This is an end-to-end project that focuses on predicting credit card default using machine learning techniques. The project includes data validation,data preprocessing, model training, evaluation, and deployment.
The goal of this project is to build a predictive model that can accurately classify whether a credit card holder is likely to default on their payment. This can help financial institutions and credit card companies identify potential defaulters and take appropriate actions to mitigate risk.
└───creditCardDefaulters
├───application_logging
├───best_model_finder
├───data
├───DataTransformation_Prediction
├───DataTransform_Training
├───DataTypeValidation_Insertion_Prediction
├───DataTypeValidation_Insertion_Training
├───data_ingestion
├───data_preprocessing
├───dist
├───documentation
├───EDA
├───file_operations
├───models
│ ├───KMeans
│ ├───NaiveBayes1
│ ├───NaiveBayes2
│ └───XGBoost0
├───PredictionArchivedBadData
│ ├───BadData_2023-06-19_165637
├───Prediction_Batch_files
├───Prediction_Database
├───Prediction_FileFromDB
├───Prediction_Logs
├───Prediction_Output_File
├───Prediction_Raw_Data_Validation
├───Prediction_Raw_Files_Validated
├───preprocessing_data
├───templates
├───TrainingArchiveBadData
│ ├───BadData_2023-06-19_162402
├───Training_Batch_Files
├───Training_Database
├───Training_FileFromDB
├───Training_Logs
├───Training_Raw_data_validation
├───Training_Raw_files_validated
This dataset contains information on default payments, demographic factors, credit data, history of payment, and bill statements of credit card clients in Taiwan from April 2005 to September 2005. Content
There are 25 variables:
- ID: ID of each client
- LIMIT_BAL: Amount of given credit in NT dollars (includes individual and family/supplementary credit
- SEX: Gender (1=male, 2=female)
- EDUCATION: (1=graduate school, 2=university, 3=high school, 4=others, 5=unknown, 6=unknown)
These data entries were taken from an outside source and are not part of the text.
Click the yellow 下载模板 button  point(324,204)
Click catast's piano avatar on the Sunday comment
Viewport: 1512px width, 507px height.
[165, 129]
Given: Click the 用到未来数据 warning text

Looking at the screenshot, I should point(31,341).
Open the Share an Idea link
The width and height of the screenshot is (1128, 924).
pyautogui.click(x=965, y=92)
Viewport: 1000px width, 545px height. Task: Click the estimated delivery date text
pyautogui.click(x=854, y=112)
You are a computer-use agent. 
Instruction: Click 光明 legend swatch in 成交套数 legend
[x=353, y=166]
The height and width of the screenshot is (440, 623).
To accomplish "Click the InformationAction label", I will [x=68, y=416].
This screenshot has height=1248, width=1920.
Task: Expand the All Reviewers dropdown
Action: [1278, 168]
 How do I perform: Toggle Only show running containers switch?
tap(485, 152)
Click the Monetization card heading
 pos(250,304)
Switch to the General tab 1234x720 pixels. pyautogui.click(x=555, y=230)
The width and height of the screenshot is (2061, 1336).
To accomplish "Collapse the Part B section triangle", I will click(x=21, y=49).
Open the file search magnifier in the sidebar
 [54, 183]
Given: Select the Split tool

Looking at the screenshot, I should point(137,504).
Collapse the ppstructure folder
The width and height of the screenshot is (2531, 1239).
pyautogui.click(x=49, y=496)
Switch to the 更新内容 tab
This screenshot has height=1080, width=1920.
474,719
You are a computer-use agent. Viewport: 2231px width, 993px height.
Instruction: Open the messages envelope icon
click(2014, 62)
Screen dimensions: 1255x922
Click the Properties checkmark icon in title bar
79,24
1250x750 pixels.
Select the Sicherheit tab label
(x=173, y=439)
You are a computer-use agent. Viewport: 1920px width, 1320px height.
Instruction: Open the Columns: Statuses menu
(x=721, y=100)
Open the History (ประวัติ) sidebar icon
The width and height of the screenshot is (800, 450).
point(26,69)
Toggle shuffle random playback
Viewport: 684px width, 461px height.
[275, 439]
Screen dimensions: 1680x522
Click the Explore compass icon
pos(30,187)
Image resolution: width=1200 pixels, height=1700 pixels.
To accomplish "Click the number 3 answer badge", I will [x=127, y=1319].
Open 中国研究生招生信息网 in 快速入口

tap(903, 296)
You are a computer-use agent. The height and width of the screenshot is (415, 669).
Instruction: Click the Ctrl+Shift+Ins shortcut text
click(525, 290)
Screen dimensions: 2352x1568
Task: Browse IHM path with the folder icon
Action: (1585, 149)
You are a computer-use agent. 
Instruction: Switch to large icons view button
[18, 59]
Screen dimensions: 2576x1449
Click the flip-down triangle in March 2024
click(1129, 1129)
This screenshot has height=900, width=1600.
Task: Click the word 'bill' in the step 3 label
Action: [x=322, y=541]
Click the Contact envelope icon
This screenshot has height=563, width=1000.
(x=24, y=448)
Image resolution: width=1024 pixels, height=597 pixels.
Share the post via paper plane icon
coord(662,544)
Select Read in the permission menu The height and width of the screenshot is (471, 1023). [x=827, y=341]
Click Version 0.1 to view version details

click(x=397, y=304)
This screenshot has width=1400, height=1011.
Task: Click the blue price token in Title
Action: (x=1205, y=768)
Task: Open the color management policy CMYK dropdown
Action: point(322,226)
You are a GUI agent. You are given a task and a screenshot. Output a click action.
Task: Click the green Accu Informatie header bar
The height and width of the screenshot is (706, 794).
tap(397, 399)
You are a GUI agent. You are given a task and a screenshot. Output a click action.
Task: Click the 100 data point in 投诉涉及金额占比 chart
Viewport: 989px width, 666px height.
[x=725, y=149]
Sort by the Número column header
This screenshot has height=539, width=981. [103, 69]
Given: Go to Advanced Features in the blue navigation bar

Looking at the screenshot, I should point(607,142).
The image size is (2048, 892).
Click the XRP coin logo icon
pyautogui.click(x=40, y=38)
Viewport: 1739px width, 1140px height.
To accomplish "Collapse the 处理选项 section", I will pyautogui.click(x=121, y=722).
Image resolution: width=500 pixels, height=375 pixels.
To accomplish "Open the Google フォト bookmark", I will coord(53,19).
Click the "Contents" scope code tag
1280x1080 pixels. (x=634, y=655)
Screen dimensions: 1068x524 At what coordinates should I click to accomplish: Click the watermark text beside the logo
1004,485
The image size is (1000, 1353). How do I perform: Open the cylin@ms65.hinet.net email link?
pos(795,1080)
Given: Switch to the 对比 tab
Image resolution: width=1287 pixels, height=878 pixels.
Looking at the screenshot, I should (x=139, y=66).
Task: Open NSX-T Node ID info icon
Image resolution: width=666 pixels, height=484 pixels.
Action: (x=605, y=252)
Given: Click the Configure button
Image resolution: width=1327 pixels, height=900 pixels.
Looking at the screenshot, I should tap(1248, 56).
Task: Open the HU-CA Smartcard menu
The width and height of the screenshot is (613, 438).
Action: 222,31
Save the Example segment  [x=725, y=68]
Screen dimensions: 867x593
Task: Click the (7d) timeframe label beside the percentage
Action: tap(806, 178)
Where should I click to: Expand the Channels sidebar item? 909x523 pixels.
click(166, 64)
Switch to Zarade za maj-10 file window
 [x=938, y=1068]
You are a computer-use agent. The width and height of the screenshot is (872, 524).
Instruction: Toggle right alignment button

- MARRIAGE: Marital status (1=married, 2=single, 3=others)
- AGE: Age in years
- PAY_0: Repayment status in September, 2005 (-1=pay duly, 1=payment delay for one month, 2=payment delay for two months, … 8=payment delay for eight months, 9=payment delay for nine months and above)
- PAY_2: Repayment status in August, 2005 (scale same as above)
- PAY_3: Repayment status in July, 2005 (scale same as above)
- PAY_4: Repayment status in June, 2005 (scale same as above)
- PAY_5: Repayment status in May, 2005 (scale same as above)
- PAY_6: Repayment status in April, 2005 (scale same as above)
- BILL_AMT1: Amount of bill statement in September, 2005 (NT dollar)
- BILL_AMT2: Amount of bill statement in August, 2005 (NT dollar)
- BILL_AMT3: Amount of bill statement in July, 2005 (NT dollar)
- BILL_AMT4: Amount of bill statement in June, 2005 (NT dollar)
- BILL_AMT5: Amount of bill statement in May, 2005 (NT dollar)
- BILL_AMT6: Amount of bill statement in April, 2005 (NT dollar)
- PAY_AMT1: Amount of previous payment in September, 2005 (NT dollar)
- PAY_AMT2: Amount of previous payment in August, 2005 (NT dollar)
- PAY_AMT3: Amount of previous payment in July, 2005 (NT dollar)
- PAY_AMT4: Amount of previous payment in June, 2005 (NT dollar)
- PAY_AMT5: Amount of previous payment in May, 2005 (NT dollar)
- PAY_AMT6: Amount of previous payment in April, 2005 (NT dollar)
- default.payment.next.month: Default payment (1=yes, 0=no)
The project's dependencies are listed in the requirements.txt
file. You can install them using the following command:
1. conda create -p venv python==3.8
2. conda activate venv/
3. pip install -r requirements.txt
To run the project locally, please ensure you have the following dependencies installed:
- Python 3.7 or higher
- NumPy
- Pandas
- Scikit-learn
- Matplotlib
- Jupyter Notebook
- ipykernel
- streamlit
Once you have the dependencies, follow these steps to set up the project:
To get started with this project, you can follow these steps:
-
Clone the repository:
git clone https://github.com/Pratik94229/Credit-Card-Default-Prediction---End-to-End-Project.git
-
Install the required dependencies:
pip install -r requirements.txt
-
Explore the collab notebooks in the
EDA/
directory to understand the data and the steps involved in preprocessing and training the regression model. -
Run the script to preprocess,tranform the dataset along with training the model:
python main.py
- Tune the model by changing parameters in tuner.py:
Feel free to modify the code and experiment with different models and techniques to improve the prediction accuracy.
- The dataset used in this project is obtained from https://www.kaggle.com/datasets/uciml/default-of-credit-card-clients-dataset.